Skin scrapings were cultured on selective fungal media and the isolated dermatophytes were initially identified by macro- and microscopic characteristics. The MIC testing of terbinafine and itraconazole was performed by the EUCAST reference method for the antifungal susceptibility testing of microconidia-forming dermatophytes E.Def 11.0 (7) at Karolinska University Laboratory. The isolates of cases A and C were identified at Statens Serum Institut by amplifying and sequencing of the squalene epoxidase (SQLE) gene, as previously described (5), which also characterized the F397L mutation associated with terbinafine resistance. The isolate of case B was identified by sequencing the ITS region using NGS technology in cooperation with the Public Health Agency of Sweden. MALDI-TOF was performed using the MSI-2 application for T. indotineae identification and the isolate of case B showed, for T. indotineae, specific peak 6845 Dalton (8).

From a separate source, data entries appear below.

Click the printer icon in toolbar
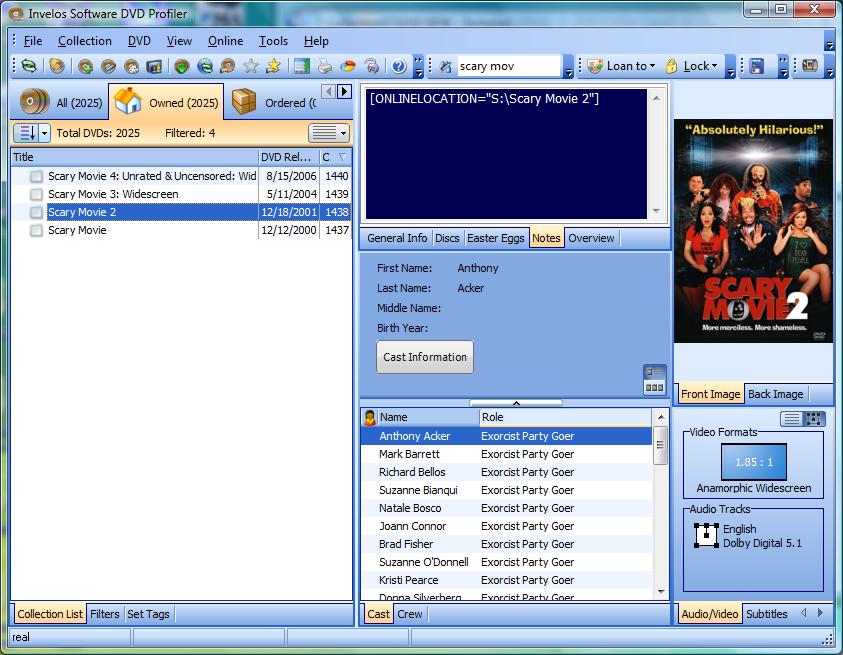Image resolution: width=843 pixels, height=655 pixels. point(325,67)
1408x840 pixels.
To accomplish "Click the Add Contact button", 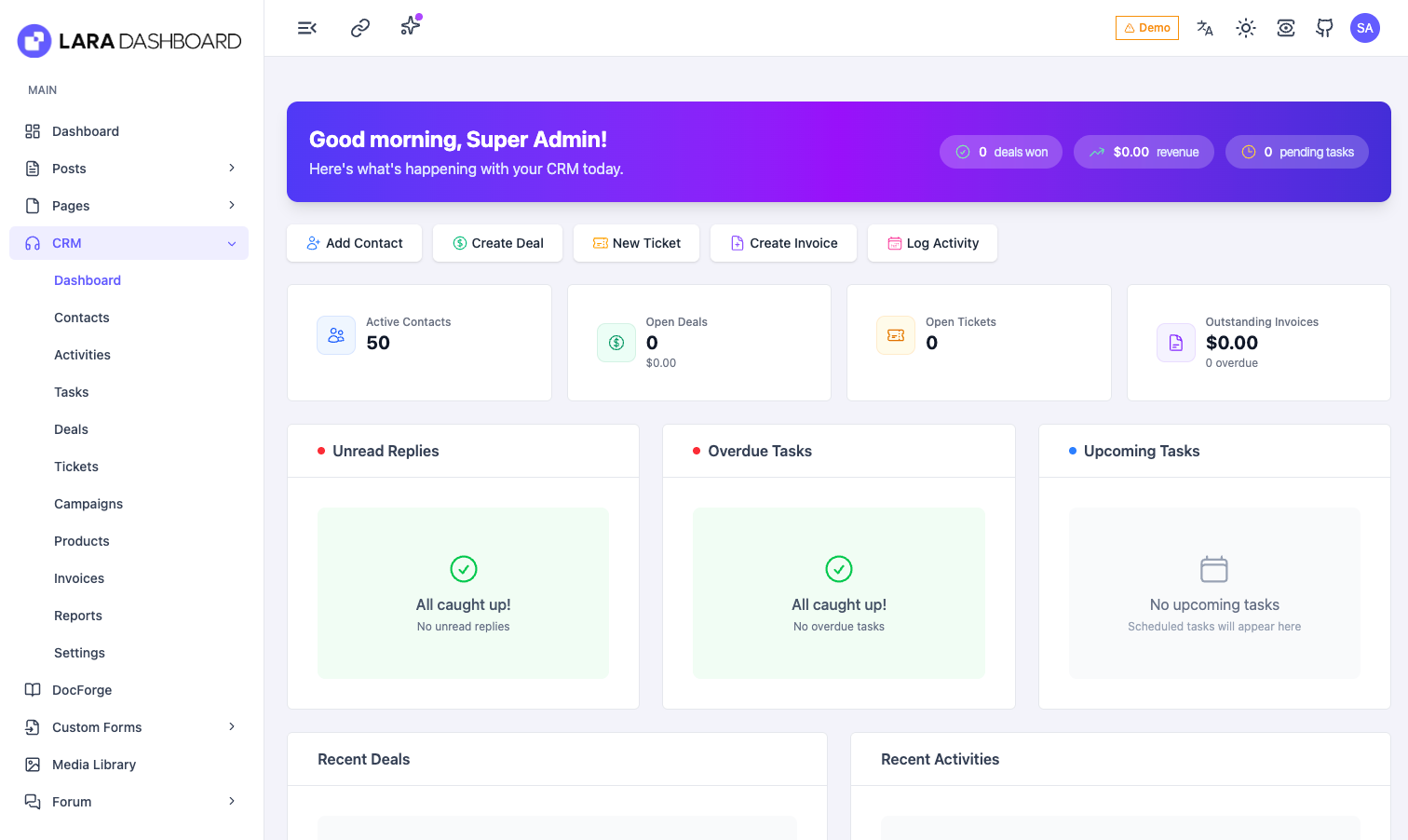I will point(354,243).
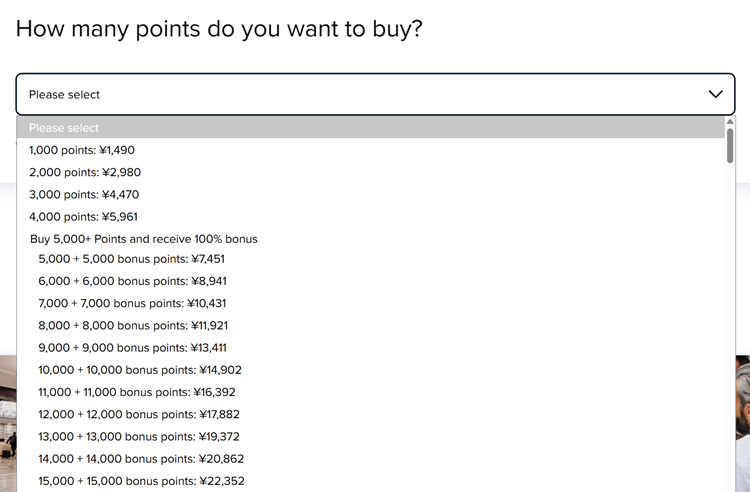Pick the 3,000 points ¥4,470 option

click(84, 194)
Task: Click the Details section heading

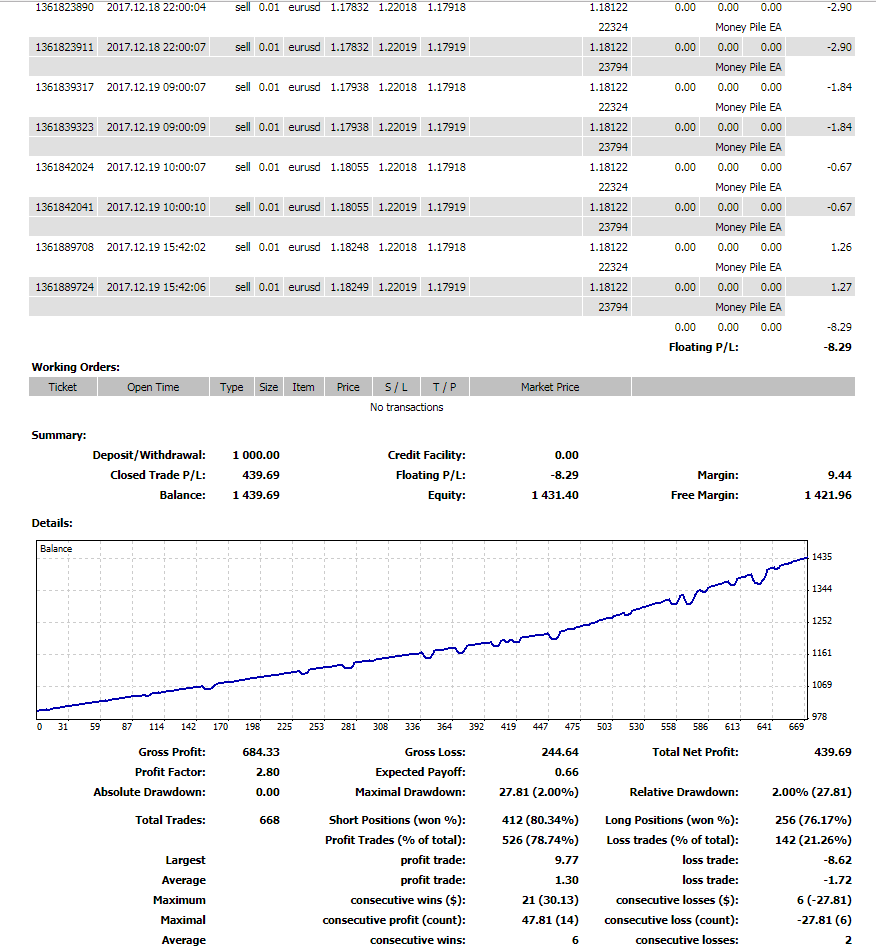Action: click(x=52, y=522)

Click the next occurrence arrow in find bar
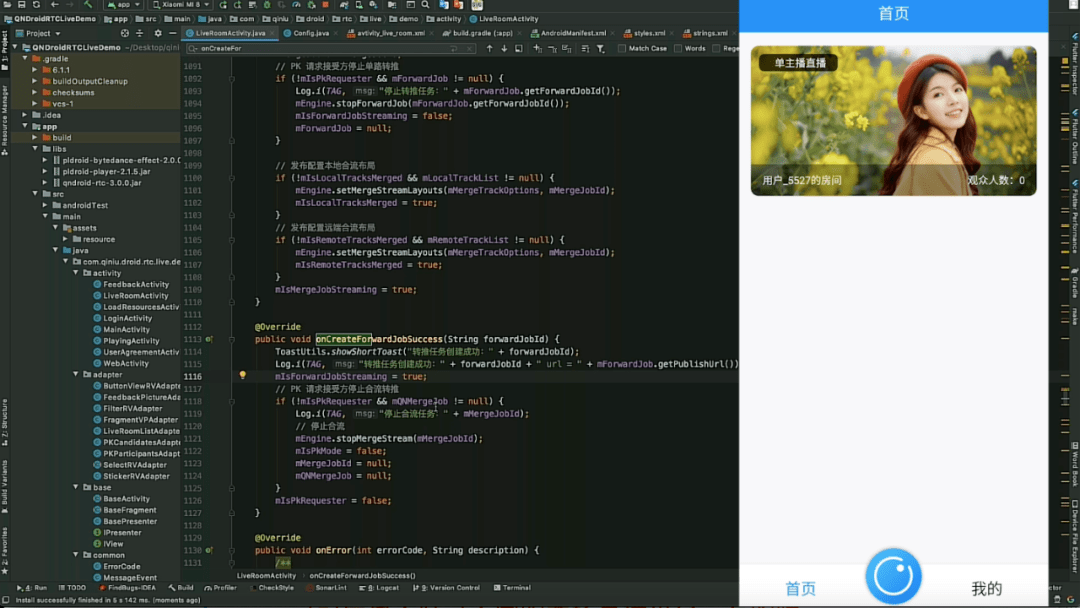(504, 48)
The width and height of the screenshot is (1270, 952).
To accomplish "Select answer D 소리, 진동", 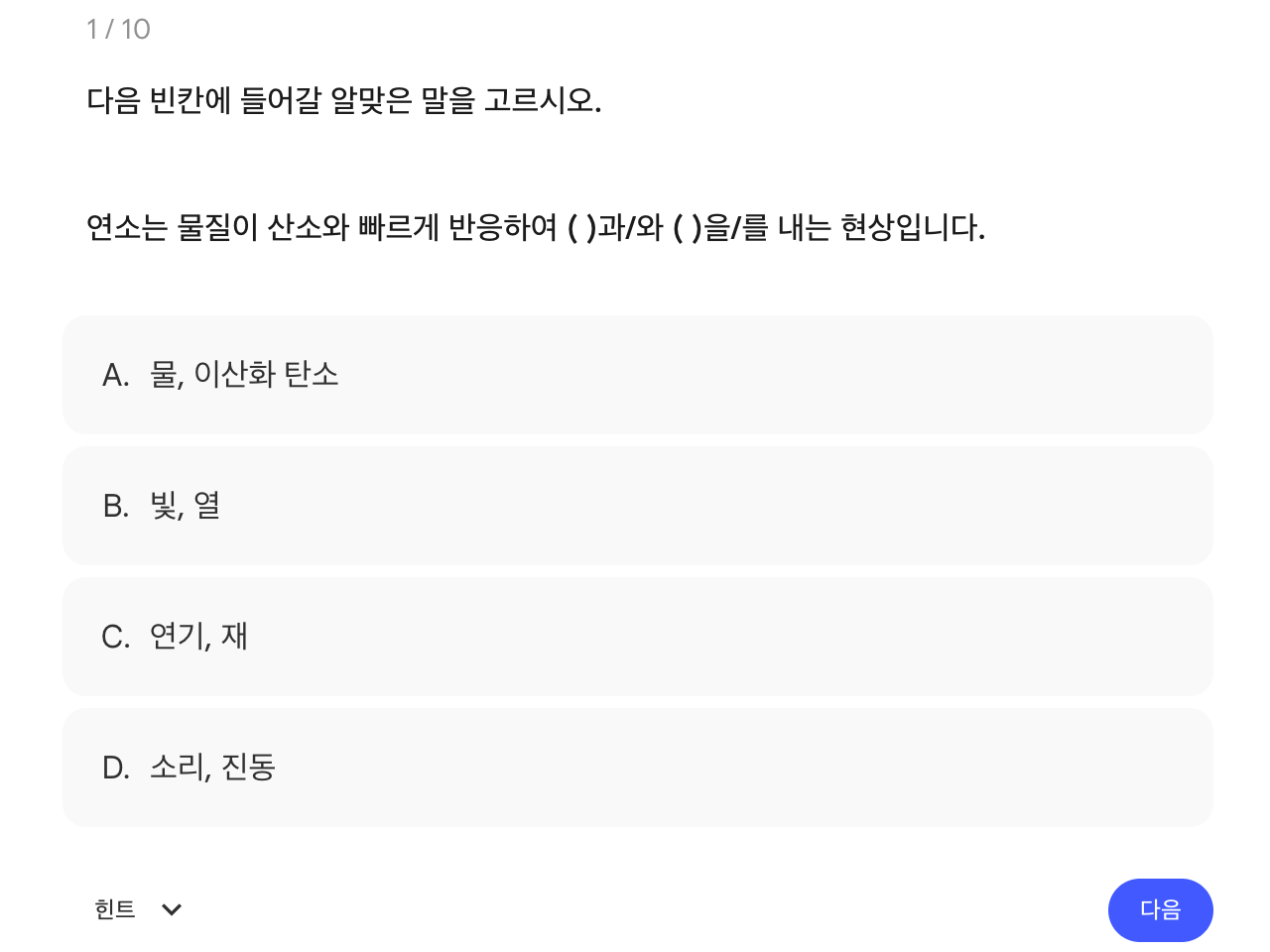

The exact cause of the emergence of T. indotineae remains unclear, but a leading theory suggests it may be linked to the unrestricted use of topical steroid and antifungal agents in India (1). The challenge not only lies in the species’ identification, where it is often mistakenly diagnosed as T. mentagrophytes, which typically responds well to terbinafine treatment, but also in the lack of knowledge concerning T. indotineae due to its relatively recent appearance in Sweden (1, 4). At Karolinska University Laboratory, 51 cases of T. indotineae infection were diagnosed from 2023 to December 2024. In 34 (67%) cases, the isolate was resistant to terbinafine, but all isolates were susceptible to itraconazole.
Establishing treatment protocols for treatment of T. indotineae infections is crucial (9, 10). Based on expert opinion, the recommended treatment for T. indotineae infections is oral itraconazole at 200 mg daily for 8 weeks. A 100 mg daily dose for 4 weeks may also work but has a higher risk of incomplete resolution (Table 1). Some T. indotineae strains show resistance to itraconazole.
To curb its spread effectively, it is vital that clinicians, researchers, and public health authorities collaborate closely. Clinicians should be aware of the risk of Trichophyton indotineae infection in patients with extensive, treatment-resistant tinea corporis, especially in those with a history of international travel, although infection within Sweden is also occurring, as shown by the reported cases. Suspected cases should be communicated to the laboratory to increase the possibility of an accurate diagnosis. Improving diagnostic methodologies, alongside establishing evidence-based treatment protocols, is critical. Through these concerted efforts, we can enhance our management of this challenging fungal infection and significantly improve outcomes for patients worldwide (1, 4, 6, 11).